--- PROVIDED INFORMATION Enclosed Below ---
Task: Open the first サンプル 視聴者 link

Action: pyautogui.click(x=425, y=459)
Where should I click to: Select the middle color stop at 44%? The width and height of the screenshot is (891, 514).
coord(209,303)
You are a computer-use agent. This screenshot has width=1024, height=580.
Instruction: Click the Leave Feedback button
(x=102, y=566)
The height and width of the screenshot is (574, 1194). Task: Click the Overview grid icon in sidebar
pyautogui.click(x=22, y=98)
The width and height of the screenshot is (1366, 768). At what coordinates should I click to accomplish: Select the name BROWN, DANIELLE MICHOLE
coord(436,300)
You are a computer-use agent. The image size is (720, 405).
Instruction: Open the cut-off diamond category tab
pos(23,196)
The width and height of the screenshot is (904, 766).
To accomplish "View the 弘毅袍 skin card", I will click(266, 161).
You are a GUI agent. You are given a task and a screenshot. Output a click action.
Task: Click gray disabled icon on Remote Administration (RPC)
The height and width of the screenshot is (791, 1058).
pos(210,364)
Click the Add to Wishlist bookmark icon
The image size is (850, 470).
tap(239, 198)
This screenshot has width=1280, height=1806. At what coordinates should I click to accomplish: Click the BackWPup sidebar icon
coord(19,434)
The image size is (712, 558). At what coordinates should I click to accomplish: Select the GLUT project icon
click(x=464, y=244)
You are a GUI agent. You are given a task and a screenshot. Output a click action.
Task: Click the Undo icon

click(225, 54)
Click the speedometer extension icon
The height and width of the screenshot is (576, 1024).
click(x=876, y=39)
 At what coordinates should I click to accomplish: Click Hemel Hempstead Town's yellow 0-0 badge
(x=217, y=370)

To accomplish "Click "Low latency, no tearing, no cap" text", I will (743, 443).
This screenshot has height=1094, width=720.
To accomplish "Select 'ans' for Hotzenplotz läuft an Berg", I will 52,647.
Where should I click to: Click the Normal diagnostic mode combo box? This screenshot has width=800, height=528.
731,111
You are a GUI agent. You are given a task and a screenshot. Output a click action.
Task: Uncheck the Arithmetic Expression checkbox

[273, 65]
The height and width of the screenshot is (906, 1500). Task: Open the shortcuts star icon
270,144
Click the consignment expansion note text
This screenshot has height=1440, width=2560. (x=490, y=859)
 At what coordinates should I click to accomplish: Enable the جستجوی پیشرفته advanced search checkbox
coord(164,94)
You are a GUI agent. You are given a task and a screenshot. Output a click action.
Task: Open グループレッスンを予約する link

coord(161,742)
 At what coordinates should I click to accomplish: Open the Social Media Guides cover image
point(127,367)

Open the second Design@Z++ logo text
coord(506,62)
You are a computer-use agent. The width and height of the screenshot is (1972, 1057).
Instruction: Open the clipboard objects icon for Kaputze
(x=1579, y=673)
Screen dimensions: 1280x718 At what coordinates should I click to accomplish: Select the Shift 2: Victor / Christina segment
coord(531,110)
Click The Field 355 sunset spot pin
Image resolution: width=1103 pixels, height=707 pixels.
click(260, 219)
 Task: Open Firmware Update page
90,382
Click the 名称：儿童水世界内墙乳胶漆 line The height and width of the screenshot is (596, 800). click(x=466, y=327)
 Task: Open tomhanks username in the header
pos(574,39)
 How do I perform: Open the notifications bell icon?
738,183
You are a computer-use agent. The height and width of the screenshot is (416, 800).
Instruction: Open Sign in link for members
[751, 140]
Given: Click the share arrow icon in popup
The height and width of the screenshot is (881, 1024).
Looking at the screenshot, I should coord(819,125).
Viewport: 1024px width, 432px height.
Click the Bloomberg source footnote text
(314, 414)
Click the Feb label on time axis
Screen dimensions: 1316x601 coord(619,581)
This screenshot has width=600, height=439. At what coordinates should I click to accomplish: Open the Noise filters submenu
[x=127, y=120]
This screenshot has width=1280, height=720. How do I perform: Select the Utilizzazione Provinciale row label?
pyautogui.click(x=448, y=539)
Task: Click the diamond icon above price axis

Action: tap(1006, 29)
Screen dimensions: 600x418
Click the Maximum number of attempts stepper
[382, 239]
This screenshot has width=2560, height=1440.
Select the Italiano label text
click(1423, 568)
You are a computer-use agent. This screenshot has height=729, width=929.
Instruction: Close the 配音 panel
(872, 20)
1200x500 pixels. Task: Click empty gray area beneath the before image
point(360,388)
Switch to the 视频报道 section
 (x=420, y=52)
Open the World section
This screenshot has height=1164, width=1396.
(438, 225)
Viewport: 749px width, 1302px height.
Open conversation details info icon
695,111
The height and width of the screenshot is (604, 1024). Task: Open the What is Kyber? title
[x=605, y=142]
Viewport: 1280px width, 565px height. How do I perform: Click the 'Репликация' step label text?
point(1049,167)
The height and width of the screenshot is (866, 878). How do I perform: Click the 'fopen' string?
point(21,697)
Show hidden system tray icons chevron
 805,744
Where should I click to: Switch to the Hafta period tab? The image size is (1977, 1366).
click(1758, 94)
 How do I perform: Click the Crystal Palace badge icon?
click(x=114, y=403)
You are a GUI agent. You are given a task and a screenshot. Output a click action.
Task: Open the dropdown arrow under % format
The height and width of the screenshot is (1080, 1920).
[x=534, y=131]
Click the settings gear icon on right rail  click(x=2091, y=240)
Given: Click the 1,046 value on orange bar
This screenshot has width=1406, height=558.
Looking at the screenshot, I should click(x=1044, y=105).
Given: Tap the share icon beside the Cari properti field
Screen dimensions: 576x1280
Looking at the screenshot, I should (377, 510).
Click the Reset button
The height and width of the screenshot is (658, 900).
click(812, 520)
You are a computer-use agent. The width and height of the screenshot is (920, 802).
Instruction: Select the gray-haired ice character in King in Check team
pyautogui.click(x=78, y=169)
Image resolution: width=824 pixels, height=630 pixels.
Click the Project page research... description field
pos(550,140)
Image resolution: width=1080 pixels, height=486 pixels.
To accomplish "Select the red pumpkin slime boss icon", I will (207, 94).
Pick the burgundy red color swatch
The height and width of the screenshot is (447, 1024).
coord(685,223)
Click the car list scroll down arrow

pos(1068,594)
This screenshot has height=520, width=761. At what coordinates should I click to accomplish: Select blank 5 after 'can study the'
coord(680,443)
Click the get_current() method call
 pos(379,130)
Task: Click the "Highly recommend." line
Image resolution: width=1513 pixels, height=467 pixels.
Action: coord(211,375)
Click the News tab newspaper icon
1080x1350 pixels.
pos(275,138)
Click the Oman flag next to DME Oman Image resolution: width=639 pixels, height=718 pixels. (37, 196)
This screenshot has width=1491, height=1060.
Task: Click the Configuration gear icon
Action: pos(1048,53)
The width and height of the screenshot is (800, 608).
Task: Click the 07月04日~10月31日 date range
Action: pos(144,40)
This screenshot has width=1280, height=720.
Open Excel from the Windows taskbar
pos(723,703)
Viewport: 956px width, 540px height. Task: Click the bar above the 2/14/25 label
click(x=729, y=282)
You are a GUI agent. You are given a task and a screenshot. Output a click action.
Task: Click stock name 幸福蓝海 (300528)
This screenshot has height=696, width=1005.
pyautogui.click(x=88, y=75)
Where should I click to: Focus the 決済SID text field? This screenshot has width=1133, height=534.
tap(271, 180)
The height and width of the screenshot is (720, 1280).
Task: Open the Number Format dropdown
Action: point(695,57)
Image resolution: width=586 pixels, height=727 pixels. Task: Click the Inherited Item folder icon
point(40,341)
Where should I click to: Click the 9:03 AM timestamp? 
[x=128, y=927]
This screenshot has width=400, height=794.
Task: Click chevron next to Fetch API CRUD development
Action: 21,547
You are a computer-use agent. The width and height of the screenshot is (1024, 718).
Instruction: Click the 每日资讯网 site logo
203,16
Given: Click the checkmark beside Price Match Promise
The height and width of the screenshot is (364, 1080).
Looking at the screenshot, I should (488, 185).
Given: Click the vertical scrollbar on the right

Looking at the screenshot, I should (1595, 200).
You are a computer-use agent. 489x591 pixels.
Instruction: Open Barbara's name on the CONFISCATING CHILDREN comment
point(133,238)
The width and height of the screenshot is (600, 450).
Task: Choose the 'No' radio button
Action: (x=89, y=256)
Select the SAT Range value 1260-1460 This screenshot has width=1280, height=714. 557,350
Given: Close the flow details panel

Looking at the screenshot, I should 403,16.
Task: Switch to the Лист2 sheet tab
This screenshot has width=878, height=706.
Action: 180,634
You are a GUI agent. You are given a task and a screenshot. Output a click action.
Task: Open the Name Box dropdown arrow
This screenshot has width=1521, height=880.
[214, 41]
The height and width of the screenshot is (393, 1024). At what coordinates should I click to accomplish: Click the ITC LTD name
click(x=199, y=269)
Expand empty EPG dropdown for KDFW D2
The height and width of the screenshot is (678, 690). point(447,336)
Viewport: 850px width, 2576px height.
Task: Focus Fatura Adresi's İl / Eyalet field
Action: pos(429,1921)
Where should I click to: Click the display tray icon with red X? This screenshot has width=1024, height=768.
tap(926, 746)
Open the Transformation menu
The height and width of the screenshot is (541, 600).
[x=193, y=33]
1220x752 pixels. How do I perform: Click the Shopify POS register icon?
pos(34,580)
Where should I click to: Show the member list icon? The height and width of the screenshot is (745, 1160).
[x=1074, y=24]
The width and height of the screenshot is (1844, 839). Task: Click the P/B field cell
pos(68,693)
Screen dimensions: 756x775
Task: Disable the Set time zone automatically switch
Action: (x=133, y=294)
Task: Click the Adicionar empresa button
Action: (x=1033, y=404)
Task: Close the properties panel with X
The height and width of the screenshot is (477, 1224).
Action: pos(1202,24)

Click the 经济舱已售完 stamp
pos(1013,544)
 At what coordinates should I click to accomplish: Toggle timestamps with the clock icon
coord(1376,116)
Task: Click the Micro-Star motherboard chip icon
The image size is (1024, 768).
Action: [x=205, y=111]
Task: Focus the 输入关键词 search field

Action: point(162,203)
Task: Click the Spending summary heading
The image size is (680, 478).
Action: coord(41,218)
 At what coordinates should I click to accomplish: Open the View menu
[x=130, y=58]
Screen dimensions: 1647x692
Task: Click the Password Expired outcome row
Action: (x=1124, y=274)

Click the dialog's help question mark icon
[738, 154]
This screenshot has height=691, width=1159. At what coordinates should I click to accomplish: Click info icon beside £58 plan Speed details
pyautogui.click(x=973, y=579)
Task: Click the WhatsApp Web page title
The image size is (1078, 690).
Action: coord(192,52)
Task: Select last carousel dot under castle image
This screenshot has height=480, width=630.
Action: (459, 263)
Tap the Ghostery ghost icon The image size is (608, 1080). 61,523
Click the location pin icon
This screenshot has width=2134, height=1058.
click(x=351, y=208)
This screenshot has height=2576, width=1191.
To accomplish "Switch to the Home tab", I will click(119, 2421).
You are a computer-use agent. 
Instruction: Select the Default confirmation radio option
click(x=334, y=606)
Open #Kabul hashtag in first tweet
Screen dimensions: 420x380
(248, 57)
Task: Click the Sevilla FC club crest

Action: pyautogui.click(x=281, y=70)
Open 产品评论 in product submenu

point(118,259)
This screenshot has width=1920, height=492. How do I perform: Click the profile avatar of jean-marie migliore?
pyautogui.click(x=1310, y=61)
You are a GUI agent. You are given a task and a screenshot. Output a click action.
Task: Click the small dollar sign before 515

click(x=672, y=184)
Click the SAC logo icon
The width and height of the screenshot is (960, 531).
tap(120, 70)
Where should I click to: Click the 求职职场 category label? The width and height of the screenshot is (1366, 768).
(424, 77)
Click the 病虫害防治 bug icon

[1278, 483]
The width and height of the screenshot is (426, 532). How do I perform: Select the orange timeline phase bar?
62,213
--- End of Enclosed PROVIDED INFORMATION ---
> **TASK OBJECTIVE**: Look above for the line containing "Open the Transformation menu". Output from there through the line containing "Task: Click the Micro-Star", exactly and inclusively.

> **RESPONSE**:
Open the Transformation menu
The height and width of the screenshot is (541, 600).
[x=193, y=33]
1220x752 pixels. How do I perform: Click the Shopify POS register icon?
pos(34,580)
Where should I click to: Show the member list icon? The height and width of the screenshot is (745, 1160).
[x=1074, y=24]
The width and height of the screenshot is (1844, 839). Task: Click the P/B field cell
pos(68,693)
Screen dimensions: 756x775
Task: Disable the Set time zone automatically switch
Action: (x=133, y=294)
Task: Click the Adicionar empresa button
Action: (x=1033, y=404)
Task: Close the properties panel with X
The height and width of the screenshot is (477, 1224).
Action: pos(1202,24)

Click the 经济舱已售完 stamp
pos(1013,544)
 At what coordinates should I click to accomplish: Toggle timestamps with the clock icon
coord(1376,116)
Task: Click the Micro-Star motherboard chip icon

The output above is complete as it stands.